Reposted from https://www.zhihu.com/question/23374078
Personal learning collection, intrusion and deletion
------------------------------------
simply put:
- Unicode is the "character set"
- UTF-8 is the "encoding rule"
among them:
- Character set: Assign a unique ID to each "character" (scientific name: code point / code point / Code Point)
- Encoding rules: the rules for converting "code points" into byte sequences (encoding/decoding can be understood as the process of encryption/decryption)
Unicode in a broad sense is a standard that defines a character set and a series of encoding rules, that is, Unicode character set and UTF-8, UTF-16, UTF-32, etc. encoding...
The Unicode character set assigns a code point to each character. For example, the code point of "knowledge" is 30693, which is recorded as U+77E5 (30693 hexadecimal notation is 0x77E5).
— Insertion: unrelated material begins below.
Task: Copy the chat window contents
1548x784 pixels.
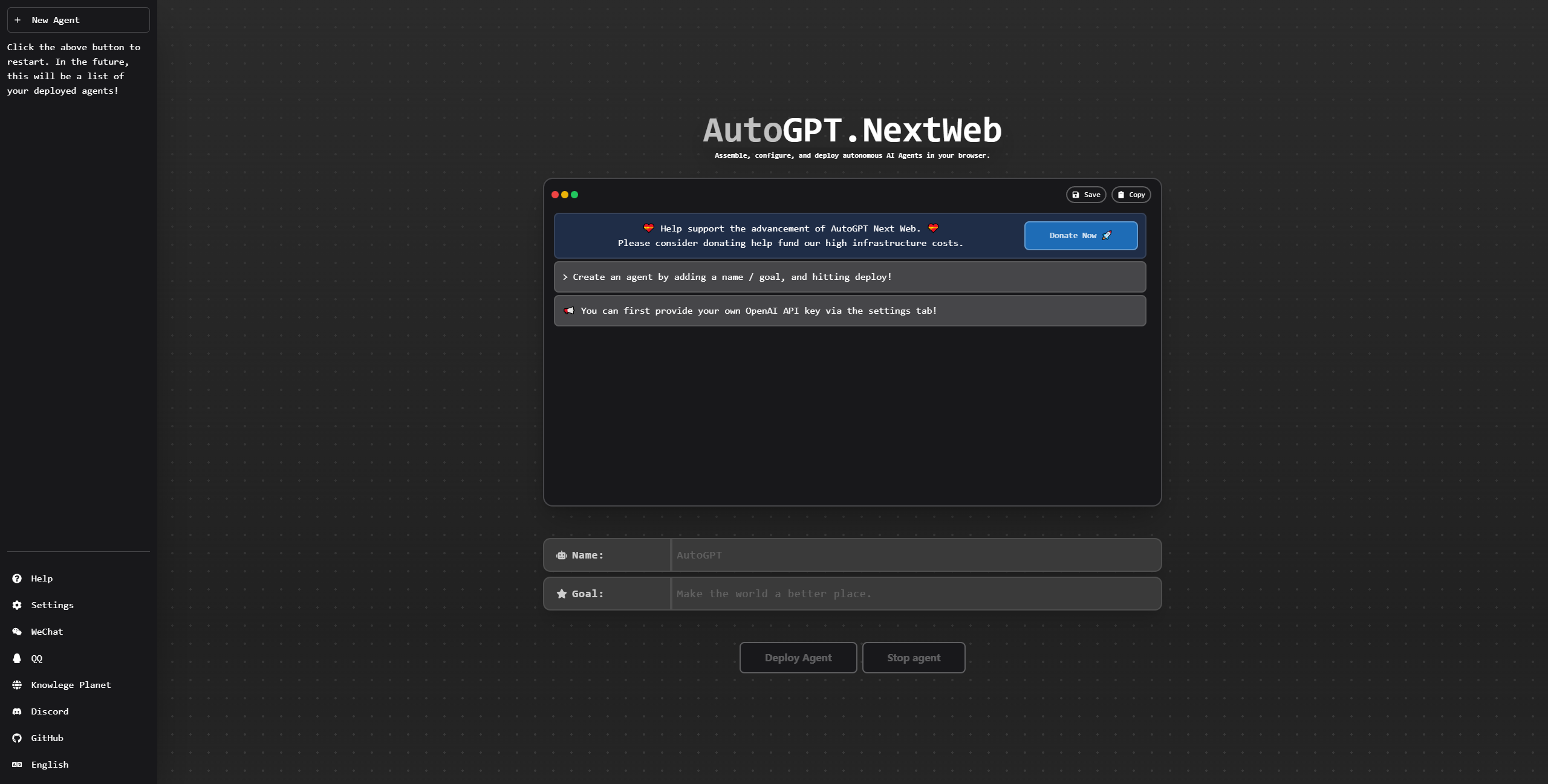Action: pyautogui.click(x=1131, y=195)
UTF-8, as its name implies, is a set of variable-length codes with 8 bits as an encoding unit. Will encode a code point into 1 to 4 bytes:
U+ 0000 ~ U+ 007F: 0XXXXXXX
U+ 0080 ~ U+ 07FF: 110XXXXX 10XXXXXX
U+ 0800 ~ U+ FFFF: 1110XXXX 10XXXXXX 10XXXXXX
U+10000 ~ U+10FFFF: 11110XXX 10XXXXXX 10XXXXXX 10XXXXXX
According to the coding rules in the above table, the code bit U+77E5 of the previous "knowledge" character belongs to the range of the third line:
7 7 E 5
0111 0111 1110 0101 二进制的 77E5
--------------------------
0111 011111 100101 二进制的 77E5
1110XXXX 10XXXXXX 10XXXXXX 模版(上表第三行)
11100111 10011111 10100101 代入模版
E 7 9 F A 5
This is the process of encoding U+77E5 into the byte sequence E79FA5 according to UTF-8. vice versa.